Retype the data exactly. Spelling and punctuation stay as they are.

# [Extracted records]

BEGIN

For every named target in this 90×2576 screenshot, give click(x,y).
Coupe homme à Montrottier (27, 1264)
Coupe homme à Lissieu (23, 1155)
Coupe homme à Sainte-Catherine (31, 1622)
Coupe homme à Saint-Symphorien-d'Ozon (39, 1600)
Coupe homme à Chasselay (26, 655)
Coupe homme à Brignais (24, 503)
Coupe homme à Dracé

END

# [WRITTEN SOLUTION]
For every named target in this 90×2576 screenshot, give click(x,y).
Coupe homme à Montrottier (27, 1264)
Coupe homme à Lissieu (23, 1155)
Coupe homme à Sainte-Catherine (31, 1622)
Coupe homme à Saint-Symphorien-d'Ozon (39, 1600)
Coupe homme à Chasselay (26, 655)
Coupe homme à Brignais (24, 503)
Coupe homme à Dracé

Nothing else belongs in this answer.